Aim of the exercise> Read the lines of the data below and retrieve those with "legend".

Material to process>
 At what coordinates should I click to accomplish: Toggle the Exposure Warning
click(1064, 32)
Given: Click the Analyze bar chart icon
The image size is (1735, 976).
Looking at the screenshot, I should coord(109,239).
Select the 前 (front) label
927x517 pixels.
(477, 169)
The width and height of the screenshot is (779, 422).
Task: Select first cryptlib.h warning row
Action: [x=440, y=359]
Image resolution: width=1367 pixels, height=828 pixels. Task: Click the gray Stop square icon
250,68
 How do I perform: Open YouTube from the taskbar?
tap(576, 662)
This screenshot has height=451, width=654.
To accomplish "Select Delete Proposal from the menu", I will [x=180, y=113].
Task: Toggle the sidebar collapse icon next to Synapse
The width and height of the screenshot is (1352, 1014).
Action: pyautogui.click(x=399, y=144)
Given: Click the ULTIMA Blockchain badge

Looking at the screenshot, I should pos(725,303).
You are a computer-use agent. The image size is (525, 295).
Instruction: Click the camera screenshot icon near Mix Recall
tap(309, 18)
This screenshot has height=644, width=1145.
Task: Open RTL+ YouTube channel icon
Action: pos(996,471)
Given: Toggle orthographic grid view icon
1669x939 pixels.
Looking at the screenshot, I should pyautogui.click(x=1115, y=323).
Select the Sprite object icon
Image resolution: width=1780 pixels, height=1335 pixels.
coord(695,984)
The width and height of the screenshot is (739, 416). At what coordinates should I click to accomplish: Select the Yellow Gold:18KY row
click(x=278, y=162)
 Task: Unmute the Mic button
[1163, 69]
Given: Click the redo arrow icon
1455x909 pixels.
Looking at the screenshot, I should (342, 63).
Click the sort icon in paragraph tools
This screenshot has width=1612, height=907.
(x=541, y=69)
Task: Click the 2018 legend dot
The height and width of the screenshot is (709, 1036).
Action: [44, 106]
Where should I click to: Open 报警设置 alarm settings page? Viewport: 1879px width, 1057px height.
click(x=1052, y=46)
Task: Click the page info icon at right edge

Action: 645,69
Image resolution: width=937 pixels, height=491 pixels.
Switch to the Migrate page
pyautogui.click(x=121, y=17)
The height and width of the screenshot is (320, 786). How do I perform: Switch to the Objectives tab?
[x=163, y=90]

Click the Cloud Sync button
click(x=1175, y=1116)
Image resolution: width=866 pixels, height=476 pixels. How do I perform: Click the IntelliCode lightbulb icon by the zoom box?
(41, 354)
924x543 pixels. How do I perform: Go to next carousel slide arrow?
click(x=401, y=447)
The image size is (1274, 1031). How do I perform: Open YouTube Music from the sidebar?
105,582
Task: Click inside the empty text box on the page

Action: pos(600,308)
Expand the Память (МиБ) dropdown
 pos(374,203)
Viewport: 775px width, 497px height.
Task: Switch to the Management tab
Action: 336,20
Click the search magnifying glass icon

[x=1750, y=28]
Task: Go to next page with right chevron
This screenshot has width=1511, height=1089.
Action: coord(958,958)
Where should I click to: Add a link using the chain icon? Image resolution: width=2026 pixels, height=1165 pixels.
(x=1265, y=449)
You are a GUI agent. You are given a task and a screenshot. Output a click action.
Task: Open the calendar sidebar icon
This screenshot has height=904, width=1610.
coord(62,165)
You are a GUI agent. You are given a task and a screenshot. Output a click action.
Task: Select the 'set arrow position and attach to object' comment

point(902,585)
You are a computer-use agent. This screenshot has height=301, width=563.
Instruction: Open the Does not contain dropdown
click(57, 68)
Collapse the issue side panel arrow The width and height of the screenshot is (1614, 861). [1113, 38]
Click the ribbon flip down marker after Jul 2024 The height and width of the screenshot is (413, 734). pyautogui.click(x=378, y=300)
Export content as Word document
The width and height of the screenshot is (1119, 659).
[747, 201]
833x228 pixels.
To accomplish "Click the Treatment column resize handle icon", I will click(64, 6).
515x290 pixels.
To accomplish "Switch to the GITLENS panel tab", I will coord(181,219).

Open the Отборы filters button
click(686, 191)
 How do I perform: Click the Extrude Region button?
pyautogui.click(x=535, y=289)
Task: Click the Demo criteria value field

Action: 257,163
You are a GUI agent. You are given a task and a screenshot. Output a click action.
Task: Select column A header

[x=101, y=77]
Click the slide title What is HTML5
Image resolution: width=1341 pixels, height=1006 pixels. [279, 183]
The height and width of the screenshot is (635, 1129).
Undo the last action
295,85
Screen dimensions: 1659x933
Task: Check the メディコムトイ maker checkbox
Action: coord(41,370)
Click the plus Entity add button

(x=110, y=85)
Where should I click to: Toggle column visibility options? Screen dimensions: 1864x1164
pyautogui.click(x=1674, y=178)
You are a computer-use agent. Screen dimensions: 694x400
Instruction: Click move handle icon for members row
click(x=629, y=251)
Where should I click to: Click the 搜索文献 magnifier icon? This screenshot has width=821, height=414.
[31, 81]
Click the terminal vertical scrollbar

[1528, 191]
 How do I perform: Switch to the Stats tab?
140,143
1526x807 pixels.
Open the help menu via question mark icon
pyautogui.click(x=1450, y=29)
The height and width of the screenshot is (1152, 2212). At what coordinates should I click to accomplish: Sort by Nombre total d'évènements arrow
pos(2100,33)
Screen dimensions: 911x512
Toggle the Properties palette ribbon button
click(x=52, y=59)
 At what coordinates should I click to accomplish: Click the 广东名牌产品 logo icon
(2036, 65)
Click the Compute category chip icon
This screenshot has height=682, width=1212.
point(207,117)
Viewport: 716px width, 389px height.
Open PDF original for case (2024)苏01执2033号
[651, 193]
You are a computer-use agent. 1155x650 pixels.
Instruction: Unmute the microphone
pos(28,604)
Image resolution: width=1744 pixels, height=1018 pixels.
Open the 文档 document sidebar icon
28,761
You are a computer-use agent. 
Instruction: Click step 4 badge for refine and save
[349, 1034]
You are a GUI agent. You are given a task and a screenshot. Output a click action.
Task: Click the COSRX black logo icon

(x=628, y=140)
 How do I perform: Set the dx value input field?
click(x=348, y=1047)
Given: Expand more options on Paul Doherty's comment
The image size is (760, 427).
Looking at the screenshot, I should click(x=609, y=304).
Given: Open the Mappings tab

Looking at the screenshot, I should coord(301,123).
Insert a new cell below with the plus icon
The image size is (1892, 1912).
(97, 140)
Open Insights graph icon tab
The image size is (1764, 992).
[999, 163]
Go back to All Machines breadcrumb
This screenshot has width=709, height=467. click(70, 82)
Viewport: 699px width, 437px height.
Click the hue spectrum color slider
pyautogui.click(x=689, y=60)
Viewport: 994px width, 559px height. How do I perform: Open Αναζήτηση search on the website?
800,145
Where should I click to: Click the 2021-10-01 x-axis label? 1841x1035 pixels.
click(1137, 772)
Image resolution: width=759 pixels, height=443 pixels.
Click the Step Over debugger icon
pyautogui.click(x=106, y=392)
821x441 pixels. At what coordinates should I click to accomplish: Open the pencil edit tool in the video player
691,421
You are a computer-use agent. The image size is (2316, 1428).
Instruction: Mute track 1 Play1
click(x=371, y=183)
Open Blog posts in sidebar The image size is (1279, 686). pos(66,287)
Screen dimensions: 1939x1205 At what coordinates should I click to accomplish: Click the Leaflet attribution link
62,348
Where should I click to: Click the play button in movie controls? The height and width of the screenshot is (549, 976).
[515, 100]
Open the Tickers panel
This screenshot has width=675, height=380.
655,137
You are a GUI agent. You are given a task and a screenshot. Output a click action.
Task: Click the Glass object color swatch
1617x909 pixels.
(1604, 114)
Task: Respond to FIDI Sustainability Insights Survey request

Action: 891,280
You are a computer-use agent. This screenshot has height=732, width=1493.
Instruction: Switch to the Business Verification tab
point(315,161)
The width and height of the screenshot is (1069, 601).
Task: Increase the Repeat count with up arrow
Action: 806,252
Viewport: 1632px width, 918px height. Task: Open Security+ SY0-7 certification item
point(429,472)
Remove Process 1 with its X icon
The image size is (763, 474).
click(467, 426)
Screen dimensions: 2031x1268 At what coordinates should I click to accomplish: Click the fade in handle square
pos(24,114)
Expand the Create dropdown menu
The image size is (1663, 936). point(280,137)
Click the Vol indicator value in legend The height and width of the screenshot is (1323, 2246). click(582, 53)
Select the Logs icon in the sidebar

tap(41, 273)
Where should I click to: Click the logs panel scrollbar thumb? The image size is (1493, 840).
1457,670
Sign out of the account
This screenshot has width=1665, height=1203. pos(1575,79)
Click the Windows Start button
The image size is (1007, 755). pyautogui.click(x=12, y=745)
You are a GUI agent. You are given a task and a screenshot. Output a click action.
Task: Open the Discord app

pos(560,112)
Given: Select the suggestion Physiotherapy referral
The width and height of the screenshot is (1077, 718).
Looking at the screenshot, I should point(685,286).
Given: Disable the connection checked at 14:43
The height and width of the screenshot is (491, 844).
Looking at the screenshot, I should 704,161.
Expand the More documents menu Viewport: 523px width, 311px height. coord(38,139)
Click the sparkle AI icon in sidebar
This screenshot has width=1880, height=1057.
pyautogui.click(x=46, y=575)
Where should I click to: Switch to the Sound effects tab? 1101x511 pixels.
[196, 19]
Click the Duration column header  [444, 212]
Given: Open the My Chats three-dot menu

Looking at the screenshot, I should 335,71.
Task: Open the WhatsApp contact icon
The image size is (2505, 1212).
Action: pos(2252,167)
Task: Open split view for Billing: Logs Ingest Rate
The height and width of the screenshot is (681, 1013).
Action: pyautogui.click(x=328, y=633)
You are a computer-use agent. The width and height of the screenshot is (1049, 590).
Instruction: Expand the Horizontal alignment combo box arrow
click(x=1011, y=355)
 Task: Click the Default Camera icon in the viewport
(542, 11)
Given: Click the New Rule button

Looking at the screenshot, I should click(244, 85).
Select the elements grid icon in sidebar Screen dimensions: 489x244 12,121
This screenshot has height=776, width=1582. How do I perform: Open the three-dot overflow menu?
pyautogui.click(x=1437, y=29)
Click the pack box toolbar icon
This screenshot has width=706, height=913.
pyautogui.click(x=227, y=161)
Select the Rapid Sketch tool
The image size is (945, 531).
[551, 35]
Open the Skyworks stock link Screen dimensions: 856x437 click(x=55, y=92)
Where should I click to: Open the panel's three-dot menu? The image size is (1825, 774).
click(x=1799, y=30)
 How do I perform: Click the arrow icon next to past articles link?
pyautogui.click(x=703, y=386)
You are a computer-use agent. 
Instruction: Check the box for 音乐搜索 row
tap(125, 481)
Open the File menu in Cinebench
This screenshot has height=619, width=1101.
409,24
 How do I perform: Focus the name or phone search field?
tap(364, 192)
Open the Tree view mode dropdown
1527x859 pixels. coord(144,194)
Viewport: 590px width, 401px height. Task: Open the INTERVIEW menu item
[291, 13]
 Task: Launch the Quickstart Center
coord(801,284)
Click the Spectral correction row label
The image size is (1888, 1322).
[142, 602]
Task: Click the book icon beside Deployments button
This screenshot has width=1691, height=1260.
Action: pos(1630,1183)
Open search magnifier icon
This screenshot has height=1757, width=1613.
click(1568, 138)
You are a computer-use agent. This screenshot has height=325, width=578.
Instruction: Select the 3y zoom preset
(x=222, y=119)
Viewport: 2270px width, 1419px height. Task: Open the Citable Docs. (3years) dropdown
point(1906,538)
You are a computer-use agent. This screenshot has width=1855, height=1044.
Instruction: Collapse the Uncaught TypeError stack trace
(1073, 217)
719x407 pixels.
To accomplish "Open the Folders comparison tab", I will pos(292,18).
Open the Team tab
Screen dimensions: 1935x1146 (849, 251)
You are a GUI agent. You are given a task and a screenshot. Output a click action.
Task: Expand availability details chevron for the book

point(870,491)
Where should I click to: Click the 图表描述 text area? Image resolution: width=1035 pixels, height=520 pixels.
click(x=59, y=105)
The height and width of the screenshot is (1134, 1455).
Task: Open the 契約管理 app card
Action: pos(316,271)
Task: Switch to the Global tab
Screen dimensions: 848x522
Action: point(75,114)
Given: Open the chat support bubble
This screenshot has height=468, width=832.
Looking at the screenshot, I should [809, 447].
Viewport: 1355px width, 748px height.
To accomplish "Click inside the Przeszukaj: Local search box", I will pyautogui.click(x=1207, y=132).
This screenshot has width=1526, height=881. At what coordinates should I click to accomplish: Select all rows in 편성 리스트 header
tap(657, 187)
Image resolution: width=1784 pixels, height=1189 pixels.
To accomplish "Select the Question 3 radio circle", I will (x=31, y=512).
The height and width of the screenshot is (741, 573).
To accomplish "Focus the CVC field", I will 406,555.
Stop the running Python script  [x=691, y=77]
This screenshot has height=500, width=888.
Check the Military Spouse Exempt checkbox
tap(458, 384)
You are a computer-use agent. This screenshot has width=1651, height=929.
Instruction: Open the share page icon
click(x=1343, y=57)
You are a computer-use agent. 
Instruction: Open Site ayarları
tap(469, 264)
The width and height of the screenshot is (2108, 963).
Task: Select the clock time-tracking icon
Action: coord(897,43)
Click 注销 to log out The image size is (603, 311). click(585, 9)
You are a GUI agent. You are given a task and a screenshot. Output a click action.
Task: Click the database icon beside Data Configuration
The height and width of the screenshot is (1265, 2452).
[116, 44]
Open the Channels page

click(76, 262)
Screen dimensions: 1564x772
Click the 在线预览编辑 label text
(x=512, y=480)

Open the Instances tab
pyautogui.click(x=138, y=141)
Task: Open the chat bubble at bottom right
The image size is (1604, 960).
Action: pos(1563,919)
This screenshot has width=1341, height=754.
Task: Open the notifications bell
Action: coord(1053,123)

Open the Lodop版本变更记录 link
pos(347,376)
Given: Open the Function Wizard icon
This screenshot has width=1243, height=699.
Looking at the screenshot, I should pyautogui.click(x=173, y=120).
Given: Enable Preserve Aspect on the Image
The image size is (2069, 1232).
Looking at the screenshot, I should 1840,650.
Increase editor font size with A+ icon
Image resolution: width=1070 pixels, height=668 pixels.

Result of this exercise>
Task: Click the 2018 legend dot
Click the Vol indicator value in legend The height and width of the screenshot is (1323, 2246). click(582, 53)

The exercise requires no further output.